Peter Mills was an English bricklayer.

==Life and work==

Mills was baptised on 12 February 1597/8 in East Dean, Sussex, where his father was a tailor. In 1613 he was apprenticed to John Williams, a tyler and bricklayer in London. In 1643 he became Bricklayer to the City of London and was Master of the Tylers' and Bricklayers' Company in 1649-50 and 1659-60.

In about 1640 he probably designed a row of houses on the south side of Great Queen Street, London, decorated with Corinthian pilasters.

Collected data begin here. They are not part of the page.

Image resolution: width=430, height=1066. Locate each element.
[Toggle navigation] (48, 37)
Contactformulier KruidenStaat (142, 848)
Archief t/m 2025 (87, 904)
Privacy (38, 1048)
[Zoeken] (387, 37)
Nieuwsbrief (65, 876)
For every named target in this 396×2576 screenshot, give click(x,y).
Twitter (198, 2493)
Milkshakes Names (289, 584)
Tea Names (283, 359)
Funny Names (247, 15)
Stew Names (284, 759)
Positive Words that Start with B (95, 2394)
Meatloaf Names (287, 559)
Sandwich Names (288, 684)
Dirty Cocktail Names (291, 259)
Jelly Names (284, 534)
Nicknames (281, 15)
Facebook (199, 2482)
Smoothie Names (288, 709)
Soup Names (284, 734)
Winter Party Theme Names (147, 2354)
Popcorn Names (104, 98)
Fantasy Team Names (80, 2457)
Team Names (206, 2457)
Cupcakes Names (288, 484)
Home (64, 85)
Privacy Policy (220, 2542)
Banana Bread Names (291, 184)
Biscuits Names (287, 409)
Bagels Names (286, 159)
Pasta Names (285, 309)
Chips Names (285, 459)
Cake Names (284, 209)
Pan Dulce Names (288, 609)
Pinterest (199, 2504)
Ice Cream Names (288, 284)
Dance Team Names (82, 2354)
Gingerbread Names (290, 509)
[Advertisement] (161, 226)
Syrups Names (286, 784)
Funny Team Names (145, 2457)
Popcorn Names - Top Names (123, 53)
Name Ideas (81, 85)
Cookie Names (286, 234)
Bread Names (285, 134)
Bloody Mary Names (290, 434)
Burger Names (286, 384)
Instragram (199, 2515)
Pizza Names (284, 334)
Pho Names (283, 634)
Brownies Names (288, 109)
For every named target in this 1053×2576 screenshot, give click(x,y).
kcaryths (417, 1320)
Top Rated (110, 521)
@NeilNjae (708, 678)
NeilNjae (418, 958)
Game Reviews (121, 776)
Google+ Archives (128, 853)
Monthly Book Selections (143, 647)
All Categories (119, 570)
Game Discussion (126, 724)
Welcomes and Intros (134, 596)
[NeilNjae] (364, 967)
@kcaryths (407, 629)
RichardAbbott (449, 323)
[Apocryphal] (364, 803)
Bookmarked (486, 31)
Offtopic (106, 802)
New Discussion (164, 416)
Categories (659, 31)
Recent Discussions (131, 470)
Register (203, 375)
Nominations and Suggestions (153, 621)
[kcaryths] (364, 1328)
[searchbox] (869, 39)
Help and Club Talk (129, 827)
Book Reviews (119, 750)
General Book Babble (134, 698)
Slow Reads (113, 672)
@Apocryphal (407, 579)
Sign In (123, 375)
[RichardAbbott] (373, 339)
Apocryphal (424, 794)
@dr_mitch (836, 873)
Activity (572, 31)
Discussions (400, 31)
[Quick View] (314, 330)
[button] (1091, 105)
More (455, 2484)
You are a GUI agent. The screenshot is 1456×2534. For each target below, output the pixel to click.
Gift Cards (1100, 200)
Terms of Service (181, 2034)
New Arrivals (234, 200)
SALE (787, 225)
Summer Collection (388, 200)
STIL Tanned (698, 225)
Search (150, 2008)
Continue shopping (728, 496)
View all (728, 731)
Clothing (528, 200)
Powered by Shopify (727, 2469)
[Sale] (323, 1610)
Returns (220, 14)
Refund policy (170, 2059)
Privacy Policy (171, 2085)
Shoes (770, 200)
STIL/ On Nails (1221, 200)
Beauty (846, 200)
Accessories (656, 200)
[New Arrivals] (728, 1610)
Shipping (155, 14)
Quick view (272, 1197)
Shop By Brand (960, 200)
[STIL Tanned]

He may have been the designer of certain works at Forde Abbey, Dorset, for Sir Edmund Prideaux in about 1650. Prideaux became Attorney General for Oliver Cromwell and was MP for Lyme Regis and "Master of the Posts, Messengers, and Couriers". It has also been suggested that Prideaux's architect at Forde was Edward Carter, a deputy of Inigo Jones.

In 1653 he designed Thorpe Hall near Peterborough for Oliver St John, Oliver Cromwell's Lord Chief Justice. The final design involved the input of John Stone, a French-trained son of Nicholas Stone. The panelled interior of the Great Parlour, which seems to be Mills' work, was removed and installed in 1926 in a drawing room at Leeds Castle for Olive, Lady Baillie.

He probably designed the Hitcham Building in 1659-1661 at Pembroke College, Cambridge. In 1661 he helped design triumphal arches in London for the coronation of King Charles II.
In 1661-1663 he remodelled the Cross Wing at Cobham Hall, Kent, for the third Duke of Richmond.

After the Great Fire of London of 1666 Mills was appointed as one of the four surveyors to rebuild London.